Work instructions – In the entries below, find the line with "İstişare Kararları (370, 1060)" and the line with "LED photomodulation (125, 1819)"; give again those lines and every line between them, exactly.

Excerpts from a dataset
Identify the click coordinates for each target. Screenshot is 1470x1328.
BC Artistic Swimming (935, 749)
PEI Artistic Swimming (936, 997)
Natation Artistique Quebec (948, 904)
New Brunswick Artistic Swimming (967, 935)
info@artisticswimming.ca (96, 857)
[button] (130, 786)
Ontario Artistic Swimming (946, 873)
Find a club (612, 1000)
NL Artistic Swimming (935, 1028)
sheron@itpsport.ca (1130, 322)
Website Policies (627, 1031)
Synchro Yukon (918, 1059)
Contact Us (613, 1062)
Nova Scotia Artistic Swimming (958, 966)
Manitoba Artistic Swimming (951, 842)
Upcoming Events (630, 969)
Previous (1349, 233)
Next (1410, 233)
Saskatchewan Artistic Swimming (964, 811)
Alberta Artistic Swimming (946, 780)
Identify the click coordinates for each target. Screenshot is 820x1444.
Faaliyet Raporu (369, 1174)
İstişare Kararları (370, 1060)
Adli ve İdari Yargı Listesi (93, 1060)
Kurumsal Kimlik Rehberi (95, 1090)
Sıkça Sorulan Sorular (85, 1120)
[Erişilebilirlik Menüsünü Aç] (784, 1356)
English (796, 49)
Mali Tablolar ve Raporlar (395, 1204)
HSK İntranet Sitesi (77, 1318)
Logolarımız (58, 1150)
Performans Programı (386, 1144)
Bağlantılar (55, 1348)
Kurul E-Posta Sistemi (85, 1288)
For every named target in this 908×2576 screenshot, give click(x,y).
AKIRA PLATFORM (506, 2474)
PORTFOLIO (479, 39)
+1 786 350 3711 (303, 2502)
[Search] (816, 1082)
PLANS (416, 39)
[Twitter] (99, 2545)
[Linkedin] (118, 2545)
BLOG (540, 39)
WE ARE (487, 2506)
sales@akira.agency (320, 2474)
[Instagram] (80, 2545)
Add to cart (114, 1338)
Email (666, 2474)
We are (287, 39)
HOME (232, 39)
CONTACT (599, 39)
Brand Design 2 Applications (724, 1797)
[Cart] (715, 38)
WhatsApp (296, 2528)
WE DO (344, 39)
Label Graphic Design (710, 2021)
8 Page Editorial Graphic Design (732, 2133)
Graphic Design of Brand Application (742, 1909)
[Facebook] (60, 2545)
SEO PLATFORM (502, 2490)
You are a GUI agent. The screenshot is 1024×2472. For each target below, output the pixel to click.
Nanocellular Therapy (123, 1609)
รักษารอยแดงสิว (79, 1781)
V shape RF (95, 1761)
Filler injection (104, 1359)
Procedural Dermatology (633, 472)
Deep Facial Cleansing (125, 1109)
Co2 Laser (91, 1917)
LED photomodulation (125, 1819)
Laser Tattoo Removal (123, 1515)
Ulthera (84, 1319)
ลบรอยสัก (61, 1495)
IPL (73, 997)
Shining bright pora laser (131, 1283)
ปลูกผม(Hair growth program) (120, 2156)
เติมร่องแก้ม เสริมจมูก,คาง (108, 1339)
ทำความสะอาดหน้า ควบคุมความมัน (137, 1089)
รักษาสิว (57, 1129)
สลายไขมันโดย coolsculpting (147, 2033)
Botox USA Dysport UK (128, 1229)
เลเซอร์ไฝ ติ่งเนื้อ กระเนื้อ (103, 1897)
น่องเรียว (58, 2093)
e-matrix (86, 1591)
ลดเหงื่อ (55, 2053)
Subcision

Result for this task –
İstişare Kararları (370, 1060)
Adli ve İdari Yargı Listesi (93, 1060)
Kurumsal Kimlik Rehberi (95, 1090)
Sıkça Sorulan Sorular (85, 1120)
[Erişilebilirlik Menüsünü Aç] (784, 1356)
English (796, 49)
Mali Tablolar ve Raporlar (395, 1204)
HSK İntranet Sitesi (77, 1318)
Logolarımız (58, 1150)
Performans Programı (386, 1144)
Bağlantılar (55, 1348)
Kurul E-Posta Sistemi (85, 1288)
For every named target in this 908×2576 screenshot, give click(x,y).
AKIRA PLATFORM (506, 2474)
PORTFOLIO (479, 39)
+1 786 350 3711 (303, 2502)
[Search] (816, 1082)
PLANS (416, 39)
[Twitter] (99, 2545)
[Linkedin] (118, 2545)
BLOG (540, 39)
WE ARE (487, 2506)
sales@akira.agency (320, 2474)
[Instagram] (80, 2545)
Add to cart (114, 1338)
Email (666, 2474)
We are (287, 39)
HOME (232, 39)
CONTACT (599, 39)
Brand Design 2 Applications (724, 1797)
[Cart] (715, 38)
WhatsApp (296, 2528)
WE DO (344, 39)
Label Graphic Design (710, 2021)
8 Page Editorial Graphic Design (732, 2133)
Graphic Design of Brand Application (742, 1909)
[Facebook] (60, 2545)
SEO PLATFORM (502, 2490)
You are a GUI agent. The screenshot is 1024×2472. For each target below, output the pixel to click.
Nanocellular Therapy (123, 1609)
รักษารอยแดงสิว (79, 1781)
V shape RF (95, 1761)
Filler injection (104, 1359)
Procedural Dermatology (633, 472)
Deep Facial Cleansing (125, 1109)
Co2 Laser (91, 1917)
LED photomodulation (125, 1819)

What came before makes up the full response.